An MLIR-Based Ideas Landing Project.
This project uses LLVM/MLIR as an external library. Please make sure the dependencies are available on your machine.
$ git clone [email protected]:buddy-compiler/buddy-mlir.git
$ cd buddy-mlir
$ git submodule update --init
$ cd buddy-mlir
$ mkdir llvm/build
$ cd llvm/build
$ cmake -G Ninja ../llvm \
-DLLVM_ENABLE_PROJECTS="mlir" \
-DLLVM_TARGETS_TO_BUILD="host;RISCV" \
-DLLVM_ENABLE_ASSERTIONS=ON \
-DCMAKE_BUILD_TYPE=RELEASE
$ ninja
$ ninja check-mlir
$ cd buddy-mlir
$ mkdir build
$ cd build
$ cmake -G Ninja .. \
-DMLIR_DIR=$PWD/../llvm/build/lib/cmake/mlir \
-DLLVM_DIR=$PWD/../llvm/build/lib/cmake/llvm \
-DLLVM_ENABLE_ASSERTIONS=ON \
-DCMAKE_BUILD_TYPE=RELEASE
$ ninja check-buddy
Bud dialect is designed for testing and demonstrating.
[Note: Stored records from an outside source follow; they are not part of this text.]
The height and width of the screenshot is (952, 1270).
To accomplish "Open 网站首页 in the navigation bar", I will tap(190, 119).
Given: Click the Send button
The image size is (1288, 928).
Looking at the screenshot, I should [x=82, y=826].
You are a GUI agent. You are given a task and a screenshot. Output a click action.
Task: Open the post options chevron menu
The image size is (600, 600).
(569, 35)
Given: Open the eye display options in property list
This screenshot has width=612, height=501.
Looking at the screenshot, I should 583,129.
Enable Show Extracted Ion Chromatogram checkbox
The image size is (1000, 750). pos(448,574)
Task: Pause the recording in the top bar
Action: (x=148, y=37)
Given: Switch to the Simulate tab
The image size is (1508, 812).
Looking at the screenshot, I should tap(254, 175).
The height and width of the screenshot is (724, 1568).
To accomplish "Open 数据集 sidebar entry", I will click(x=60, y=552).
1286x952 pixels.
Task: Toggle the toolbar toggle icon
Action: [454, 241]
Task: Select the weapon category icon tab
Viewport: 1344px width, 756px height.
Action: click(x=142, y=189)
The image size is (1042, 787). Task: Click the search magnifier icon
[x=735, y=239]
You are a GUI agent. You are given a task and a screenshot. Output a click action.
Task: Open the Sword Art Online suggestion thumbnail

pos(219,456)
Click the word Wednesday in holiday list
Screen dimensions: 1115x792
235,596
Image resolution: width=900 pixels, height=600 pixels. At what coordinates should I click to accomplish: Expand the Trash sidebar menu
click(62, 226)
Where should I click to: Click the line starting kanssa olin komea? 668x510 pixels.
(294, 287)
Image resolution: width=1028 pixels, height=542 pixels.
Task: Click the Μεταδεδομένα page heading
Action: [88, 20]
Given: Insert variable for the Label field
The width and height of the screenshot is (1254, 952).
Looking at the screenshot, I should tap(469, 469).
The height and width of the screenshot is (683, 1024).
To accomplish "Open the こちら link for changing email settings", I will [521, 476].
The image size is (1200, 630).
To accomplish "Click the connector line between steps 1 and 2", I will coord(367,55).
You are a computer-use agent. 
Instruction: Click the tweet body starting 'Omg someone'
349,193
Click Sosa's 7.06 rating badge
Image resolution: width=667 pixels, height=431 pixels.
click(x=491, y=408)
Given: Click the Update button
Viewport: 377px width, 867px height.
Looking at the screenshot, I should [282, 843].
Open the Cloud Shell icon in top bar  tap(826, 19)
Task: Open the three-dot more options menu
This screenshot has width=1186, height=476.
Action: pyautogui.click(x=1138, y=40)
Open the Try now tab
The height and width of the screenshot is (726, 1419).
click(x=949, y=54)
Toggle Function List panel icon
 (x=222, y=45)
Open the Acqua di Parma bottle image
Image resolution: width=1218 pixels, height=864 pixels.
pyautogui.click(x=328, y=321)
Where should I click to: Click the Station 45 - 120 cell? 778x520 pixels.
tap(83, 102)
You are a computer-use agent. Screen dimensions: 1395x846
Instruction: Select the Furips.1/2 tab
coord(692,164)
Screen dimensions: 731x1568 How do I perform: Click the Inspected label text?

DIP dialect is designed for digital image processing abstraction.
The buddy-opt is the driver for dialects and optimization in buddy-mlir project.
Convolution Optimization
So far, we provide the 2D convolution vectorization pass conv-vectorization
. The pass implements the Coefficients Broadcasting algorithm with Strip Mining strategy, and the strip mining size is configurable. Take the size of 256 as an example, you can use the tool with the following configuration.
$ buddy-opt <input> -conv-vectorization="strip-mining=256"
- Conversion example
We provide a function with linalg.conv_2d
operation. You can use the following commands to print the conversion result.
$ cd buddy-mlir/build/bin
$ ./buddy-opt ../../examples/ConvOpt/conv2d.mlir -conv-vectorization="strip-mining=256"
- Edge detection example
We also provide an edge detection example to show the optimization.
The conv-vectorization
pass is responsible for lowering the linalg.conv_2d
with our algorithm.
And then we use mlir-translate
and llc
tools to generate the object file.
At last, we call the MLIR convolution function in a C++ program.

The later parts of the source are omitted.